In basic terms, it’s easy to discern. Joe Mauer was 3-for-4 with a walk Wednesday, meaning his on-base percentage was .800 for the day. If he can keep up that pace for the rest of the year, he will be the American League MVP and cement his place in Cooperstown. We know, of course, that he won’t do that. Extrapolating one game over the course of a 162-game season is fun, but it’s not real.
But at what point does a small sample size become an adequate sample size? The question was posed on Twitter, and I was told that entire statistical books have been written about such things.
Fortunately, Fangraphs.com has summarized those principles and applied them specifically to baseball. The site refers to “stabilization points,” the number of at-bats, plate appearances, etc., it generally takes before a sample size becomes indicative of a trend going forward. Within that summary, though, we find wildly divergent points.

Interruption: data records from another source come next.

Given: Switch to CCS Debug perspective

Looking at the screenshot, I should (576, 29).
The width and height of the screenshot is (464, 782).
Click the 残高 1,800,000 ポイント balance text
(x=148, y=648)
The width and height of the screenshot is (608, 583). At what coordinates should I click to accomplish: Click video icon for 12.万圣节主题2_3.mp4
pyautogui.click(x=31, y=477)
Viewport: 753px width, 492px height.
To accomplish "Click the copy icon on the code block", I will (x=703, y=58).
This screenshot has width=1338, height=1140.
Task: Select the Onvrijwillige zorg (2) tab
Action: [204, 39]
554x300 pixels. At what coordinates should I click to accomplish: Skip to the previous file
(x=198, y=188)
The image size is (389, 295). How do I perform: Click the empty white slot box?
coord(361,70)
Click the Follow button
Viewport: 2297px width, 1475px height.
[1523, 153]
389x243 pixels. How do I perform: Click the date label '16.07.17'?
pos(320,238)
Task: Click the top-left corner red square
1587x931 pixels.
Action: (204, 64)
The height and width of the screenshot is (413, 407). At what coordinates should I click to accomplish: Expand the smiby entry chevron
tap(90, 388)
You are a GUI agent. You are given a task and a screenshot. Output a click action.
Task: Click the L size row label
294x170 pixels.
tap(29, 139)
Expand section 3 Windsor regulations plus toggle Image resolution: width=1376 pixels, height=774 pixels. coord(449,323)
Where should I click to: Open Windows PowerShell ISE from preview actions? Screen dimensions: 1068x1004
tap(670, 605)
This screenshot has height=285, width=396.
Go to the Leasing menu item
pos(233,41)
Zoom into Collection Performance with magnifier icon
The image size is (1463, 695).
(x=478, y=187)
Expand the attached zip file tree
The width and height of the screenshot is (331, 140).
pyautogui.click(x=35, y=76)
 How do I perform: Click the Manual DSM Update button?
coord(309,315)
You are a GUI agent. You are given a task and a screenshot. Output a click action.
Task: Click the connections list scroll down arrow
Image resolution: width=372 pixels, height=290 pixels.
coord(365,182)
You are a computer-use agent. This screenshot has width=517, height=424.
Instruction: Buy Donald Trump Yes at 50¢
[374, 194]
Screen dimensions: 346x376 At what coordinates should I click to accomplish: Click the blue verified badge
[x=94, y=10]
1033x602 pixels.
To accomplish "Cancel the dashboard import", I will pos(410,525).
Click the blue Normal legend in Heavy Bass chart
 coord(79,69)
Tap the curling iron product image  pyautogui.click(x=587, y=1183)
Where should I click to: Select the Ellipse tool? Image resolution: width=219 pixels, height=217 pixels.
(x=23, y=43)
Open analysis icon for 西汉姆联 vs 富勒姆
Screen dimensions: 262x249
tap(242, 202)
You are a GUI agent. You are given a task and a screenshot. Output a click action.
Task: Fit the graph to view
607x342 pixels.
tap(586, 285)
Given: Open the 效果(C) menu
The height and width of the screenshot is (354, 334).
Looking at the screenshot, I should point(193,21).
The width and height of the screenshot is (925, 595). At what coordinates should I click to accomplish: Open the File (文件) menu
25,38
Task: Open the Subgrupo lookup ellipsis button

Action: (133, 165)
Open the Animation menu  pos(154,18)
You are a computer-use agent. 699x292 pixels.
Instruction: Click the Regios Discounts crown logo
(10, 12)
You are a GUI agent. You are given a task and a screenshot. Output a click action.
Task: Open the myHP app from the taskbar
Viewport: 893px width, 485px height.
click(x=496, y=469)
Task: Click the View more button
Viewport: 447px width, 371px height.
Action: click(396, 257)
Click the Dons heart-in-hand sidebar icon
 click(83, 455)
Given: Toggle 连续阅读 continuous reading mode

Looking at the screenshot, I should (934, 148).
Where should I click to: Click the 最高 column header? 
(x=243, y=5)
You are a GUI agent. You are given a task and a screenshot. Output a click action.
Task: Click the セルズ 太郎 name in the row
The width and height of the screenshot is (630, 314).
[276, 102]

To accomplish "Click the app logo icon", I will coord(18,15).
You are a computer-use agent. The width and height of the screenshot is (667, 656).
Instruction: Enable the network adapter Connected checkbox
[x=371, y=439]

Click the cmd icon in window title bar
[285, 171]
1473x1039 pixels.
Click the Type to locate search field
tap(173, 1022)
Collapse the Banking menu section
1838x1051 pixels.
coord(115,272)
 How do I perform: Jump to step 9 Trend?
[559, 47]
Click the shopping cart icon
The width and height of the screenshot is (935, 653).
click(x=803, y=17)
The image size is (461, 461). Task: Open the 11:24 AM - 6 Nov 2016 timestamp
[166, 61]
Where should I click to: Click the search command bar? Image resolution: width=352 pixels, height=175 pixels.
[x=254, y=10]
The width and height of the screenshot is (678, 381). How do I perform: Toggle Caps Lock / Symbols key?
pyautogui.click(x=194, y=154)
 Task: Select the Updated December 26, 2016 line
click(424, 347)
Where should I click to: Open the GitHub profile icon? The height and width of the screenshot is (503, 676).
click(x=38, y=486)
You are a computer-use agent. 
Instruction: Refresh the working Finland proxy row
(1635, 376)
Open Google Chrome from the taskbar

For example, Fangraphs finds that a player’s strikeout rate will stabilize after just 60 plate appearances. But on-base percentage takes 460 plate appearances to stabilize. It’s fascinating stuff, but it also begs more questions. Forgive me, but Mauer offers the most interesting data to explore those questions.
Mauer has more than 5,000 career plate appearances, meaning his entire career is a massive sample size. This season, he has a little more than 250 plate appearances — a big enough sample to project some of his slump-ridden stats, but not for others.
The larger question is which sample to trust: the career numbers that suggest Mauer is one of the best hitters in baseball or the 2014 numbers — with Mauer getting older and striking out more — suggesting he is an average hitter.
In the smallest sample size (Wednesday’s game), Mauer is red hot. In the 2014 sample, he’s struggling. In the career sample, he’s great.
This is probably why former Gophers coach Glen Mason was fond of saying, “figures lie, and liars figure.”